RECORDS SUPPLIED START

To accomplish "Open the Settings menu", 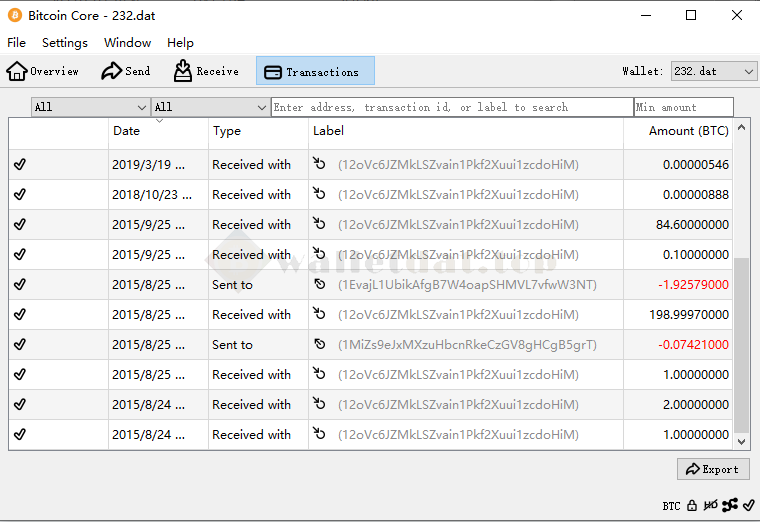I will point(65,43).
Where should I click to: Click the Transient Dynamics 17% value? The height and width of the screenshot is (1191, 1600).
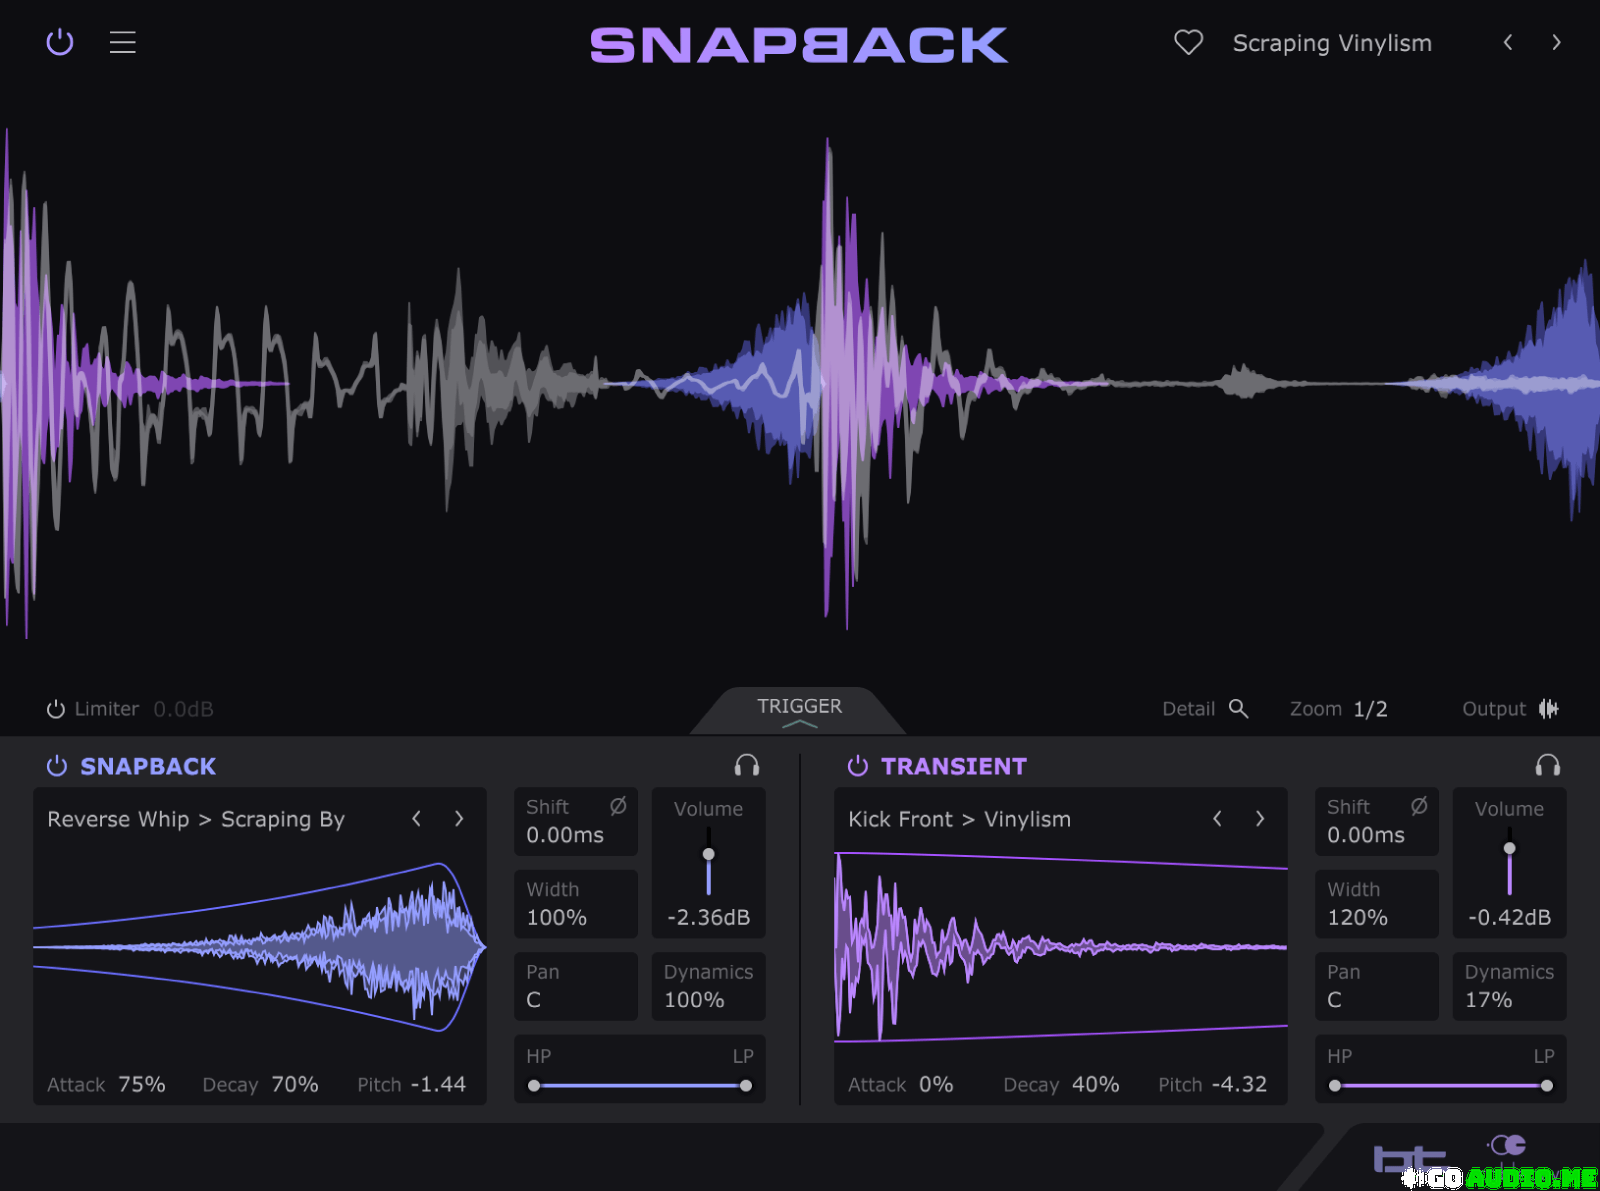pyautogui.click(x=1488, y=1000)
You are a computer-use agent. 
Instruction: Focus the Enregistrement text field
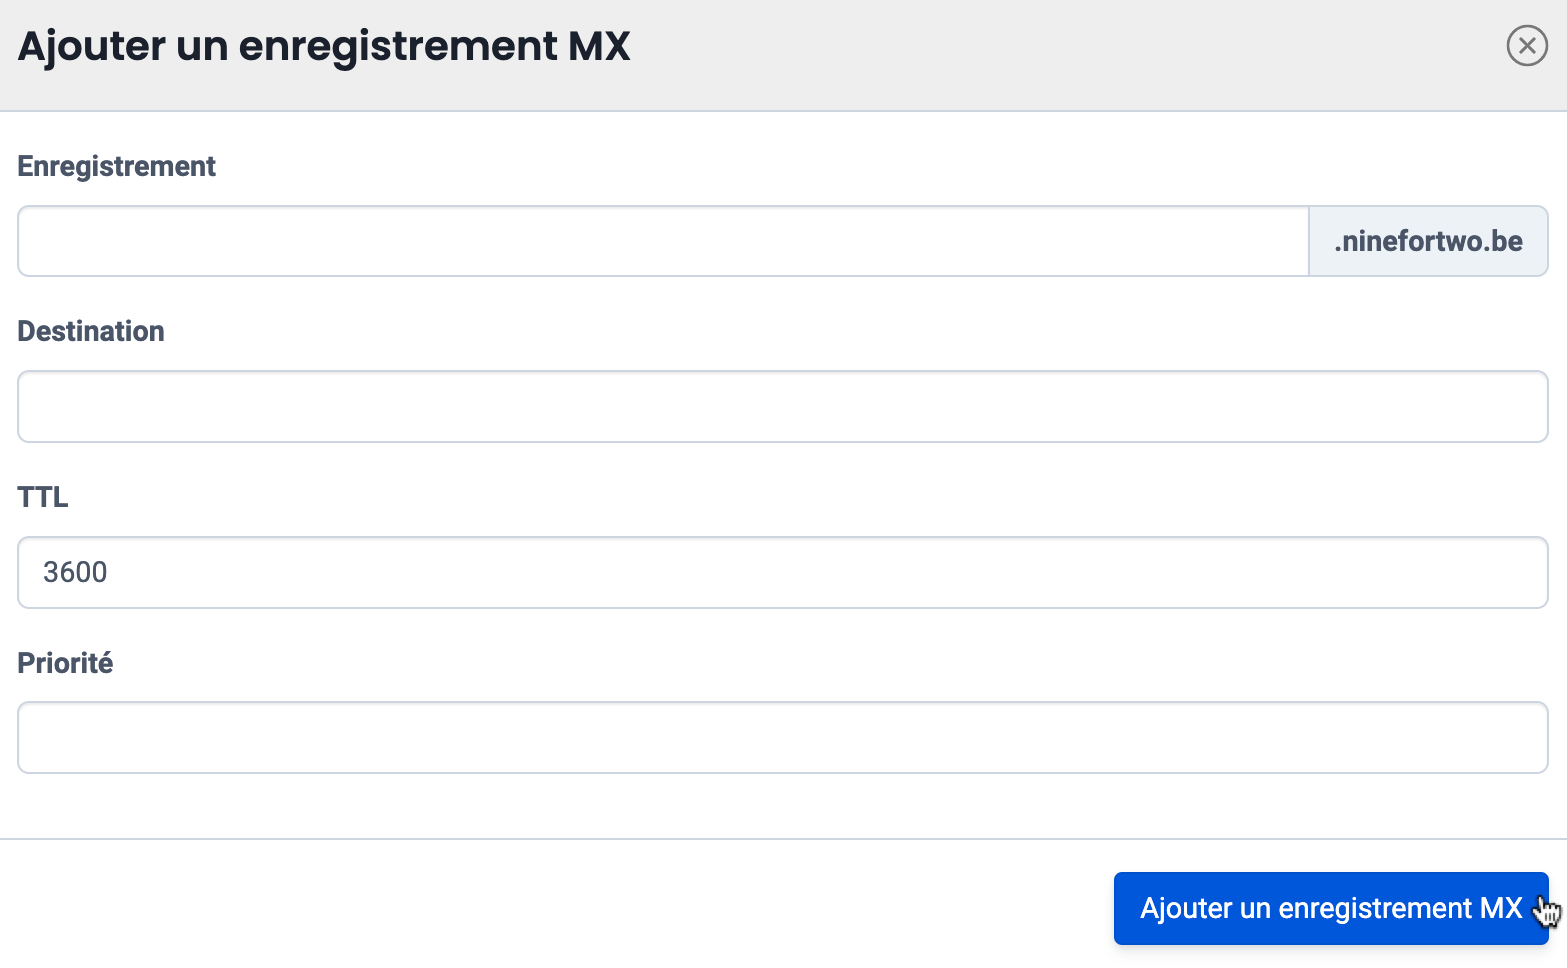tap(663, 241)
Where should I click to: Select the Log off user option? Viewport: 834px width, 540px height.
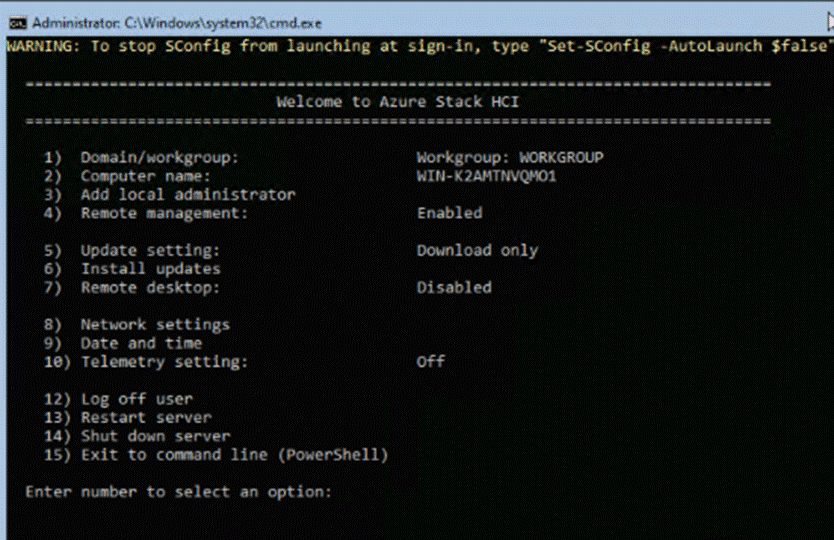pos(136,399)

RECORDS SUPPLIED END

→ ACTIVITY:
Your answer must be the lines from the one containing "You are a computer-use agent." through the last line of the records, copied exactly, with no pictures.

→ ANSWER BOX:
You are a computer-use agent. 
Instruction: Focus the Enregistrement text field
tap(663, 241)
Where should I click to: Select the Log off user option? Viewport: 834px width, 540px height.
pos(136,399)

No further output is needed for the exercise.